EXTRACTED INFORMATION →

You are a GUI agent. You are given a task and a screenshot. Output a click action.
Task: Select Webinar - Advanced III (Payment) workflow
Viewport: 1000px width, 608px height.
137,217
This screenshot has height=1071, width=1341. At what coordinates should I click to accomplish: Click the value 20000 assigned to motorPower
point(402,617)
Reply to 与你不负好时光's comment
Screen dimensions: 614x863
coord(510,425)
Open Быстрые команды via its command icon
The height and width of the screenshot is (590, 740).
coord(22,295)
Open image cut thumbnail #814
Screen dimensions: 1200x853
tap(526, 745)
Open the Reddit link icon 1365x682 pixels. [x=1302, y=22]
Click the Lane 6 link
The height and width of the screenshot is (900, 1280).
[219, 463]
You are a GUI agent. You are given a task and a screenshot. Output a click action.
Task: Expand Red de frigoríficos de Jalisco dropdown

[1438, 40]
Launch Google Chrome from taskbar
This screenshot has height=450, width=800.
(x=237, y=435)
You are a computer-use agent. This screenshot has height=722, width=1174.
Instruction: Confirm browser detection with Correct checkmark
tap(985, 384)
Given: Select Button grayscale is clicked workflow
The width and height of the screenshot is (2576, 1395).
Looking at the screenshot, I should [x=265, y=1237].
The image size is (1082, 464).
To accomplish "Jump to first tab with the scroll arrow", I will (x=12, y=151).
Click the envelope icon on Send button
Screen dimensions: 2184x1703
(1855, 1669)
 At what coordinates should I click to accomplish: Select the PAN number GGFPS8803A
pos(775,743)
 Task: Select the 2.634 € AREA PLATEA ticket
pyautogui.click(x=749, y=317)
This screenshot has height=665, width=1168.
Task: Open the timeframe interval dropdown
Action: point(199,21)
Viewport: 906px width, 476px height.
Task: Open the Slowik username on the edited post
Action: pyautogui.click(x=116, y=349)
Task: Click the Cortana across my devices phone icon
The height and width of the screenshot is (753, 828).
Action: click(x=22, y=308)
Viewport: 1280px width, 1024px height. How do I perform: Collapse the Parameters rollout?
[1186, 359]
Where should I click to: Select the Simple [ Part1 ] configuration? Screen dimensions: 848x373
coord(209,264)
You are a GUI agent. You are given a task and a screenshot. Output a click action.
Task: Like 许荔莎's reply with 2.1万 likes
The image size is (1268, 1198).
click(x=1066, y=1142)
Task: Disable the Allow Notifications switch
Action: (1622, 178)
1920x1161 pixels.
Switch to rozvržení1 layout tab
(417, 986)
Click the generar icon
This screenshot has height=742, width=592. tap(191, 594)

BRIEF →
Can you gather every line of the items above that contains the word "image"? Case counts.

CORRECT RESPONSE →
Open image cut thumbnail #814
The image size is (1082, 464).
The image size is (1268, 1198).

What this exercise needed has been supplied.